Cigarette butts, plastics top list of pollutants on California beaches


Items picked up on beaches and waterways by Surfrider Foundation volunteers. (Courtesy: Surfrider Beach Cleanup Report)

SAN DIEGO (Border Report) — The Surfrider Foundation says it removed about 80,000 pounds of trash from California’s coastal beaches and waterways last year, and the number one item picked up by volunteers: cigarette butts.

Cigarette butts are the single item most collected by Surfrider volunteers. (Courtesy: Surfrider Beach Cleanup Report)

Per its annual Beach Cleanup Report, volunteers picked up 8,131 cigarette butts in San Diego alone.
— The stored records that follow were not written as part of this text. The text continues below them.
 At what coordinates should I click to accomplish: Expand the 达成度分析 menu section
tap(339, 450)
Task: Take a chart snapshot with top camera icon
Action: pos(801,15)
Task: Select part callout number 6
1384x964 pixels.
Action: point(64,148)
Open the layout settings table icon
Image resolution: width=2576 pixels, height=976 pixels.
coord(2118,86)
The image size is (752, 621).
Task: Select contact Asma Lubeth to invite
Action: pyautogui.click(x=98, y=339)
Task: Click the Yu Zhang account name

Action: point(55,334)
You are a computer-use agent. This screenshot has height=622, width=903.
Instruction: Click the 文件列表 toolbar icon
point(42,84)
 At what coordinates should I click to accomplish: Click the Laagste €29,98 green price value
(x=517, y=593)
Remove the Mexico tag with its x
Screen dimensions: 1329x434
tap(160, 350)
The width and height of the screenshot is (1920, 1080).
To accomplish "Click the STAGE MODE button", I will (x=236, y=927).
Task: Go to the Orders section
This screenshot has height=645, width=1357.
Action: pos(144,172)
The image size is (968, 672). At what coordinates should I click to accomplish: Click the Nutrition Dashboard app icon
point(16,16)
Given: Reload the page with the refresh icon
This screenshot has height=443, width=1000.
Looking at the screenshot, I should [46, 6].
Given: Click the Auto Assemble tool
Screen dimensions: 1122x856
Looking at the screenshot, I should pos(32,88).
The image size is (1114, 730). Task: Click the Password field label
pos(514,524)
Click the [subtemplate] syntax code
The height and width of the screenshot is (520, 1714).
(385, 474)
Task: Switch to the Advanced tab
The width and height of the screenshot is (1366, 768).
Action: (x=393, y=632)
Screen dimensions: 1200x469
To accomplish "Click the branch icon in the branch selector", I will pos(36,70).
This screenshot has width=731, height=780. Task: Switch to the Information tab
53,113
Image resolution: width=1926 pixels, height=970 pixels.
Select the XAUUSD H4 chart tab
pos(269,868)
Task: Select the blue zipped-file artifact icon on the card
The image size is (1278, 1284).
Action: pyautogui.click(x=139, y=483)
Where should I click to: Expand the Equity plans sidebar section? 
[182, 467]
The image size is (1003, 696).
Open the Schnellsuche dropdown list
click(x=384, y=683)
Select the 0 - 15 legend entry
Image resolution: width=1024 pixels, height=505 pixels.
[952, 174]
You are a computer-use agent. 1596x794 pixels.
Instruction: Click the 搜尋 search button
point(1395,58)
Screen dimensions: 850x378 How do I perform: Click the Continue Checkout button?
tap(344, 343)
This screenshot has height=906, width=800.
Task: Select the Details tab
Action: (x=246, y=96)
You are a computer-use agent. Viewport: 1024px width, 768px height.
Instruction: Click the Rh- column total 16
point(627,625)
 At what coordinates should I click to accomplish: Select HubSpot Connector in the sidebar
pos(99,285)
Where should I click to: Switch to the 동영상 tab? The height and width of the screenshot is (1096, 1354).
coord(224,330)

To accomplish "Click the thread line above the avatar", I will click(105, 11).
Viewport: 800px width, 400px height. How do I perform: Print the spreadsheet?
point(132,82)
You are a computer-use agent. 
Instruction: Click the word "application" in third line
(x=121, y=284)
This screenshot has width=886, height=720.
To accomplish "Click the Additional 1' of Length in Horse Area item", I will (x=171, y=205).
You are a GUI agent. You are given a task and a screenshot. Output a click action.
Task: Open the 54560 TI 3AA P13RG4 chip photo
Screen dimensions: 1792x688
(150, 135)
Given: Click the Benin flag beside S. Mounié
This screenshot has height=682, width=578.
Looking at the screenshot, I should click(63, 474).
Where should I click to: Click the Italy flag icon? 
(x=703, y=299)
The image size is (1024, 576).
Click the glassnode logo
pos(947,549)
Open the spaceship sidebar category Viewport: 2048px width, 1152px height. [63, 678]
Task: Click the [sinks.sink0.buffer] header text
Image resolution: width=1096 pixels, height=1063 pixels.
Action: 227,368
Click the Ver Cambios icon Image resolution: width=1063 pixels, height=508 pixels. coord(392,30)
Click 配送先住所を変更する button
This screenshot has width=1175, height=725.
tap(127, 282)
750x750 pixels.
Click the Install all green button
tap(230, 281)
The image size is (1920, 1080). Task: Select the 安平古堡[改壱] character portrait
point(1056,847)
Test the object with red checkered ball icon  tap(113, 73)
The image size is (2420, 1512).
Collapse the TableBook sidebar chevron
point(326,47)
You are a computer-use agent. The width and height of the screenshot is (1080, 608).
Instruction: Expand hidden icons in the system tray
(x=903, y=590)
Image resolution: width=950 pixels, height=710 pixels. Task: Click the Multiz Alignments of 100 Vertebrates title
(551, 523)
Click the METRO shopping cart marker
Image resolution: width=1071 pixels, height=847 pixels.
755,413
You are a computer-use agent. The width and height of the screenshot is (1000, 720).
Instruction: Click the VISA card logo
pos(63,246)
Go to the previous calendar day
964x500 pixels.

They also found tons of plastics, bottle caps, food wrappers and foam debris.

“Cleanup and individual action certainly helps, however, we will never fix this problem unless we demand that our elected officials hold corporations responsible for the constant and ever-growing stream of plastic pollution they are inundating us with,” said Mitch Silverstein, the San Diego chapter manager to the UT San Diego. “We pay the price in taxpayer-funded cleanup costs, not to mention the toll to our clean water, clean air, clean seafood and marine ecosystems in general.”

According to Surfrider’s 2020 Report, plastic accounted for almost 90 percent of trash removed from beaches nationwide, with almost 3,000 disposable facemasks and gloves being picked up in the last seven months of last year.

Surfrider volunteer beach cleanups in 2020. Most were conducted in California. (Courtesy: Surfrider Beach Cleanup Report)

“What’s worse is that the vast majority of single-use masks and gloves on the market are made from plastic, meaning they will break apart over time and become microplastics, which are now ubiquitous in the environment and our bodies,” said the Surfrider annual report.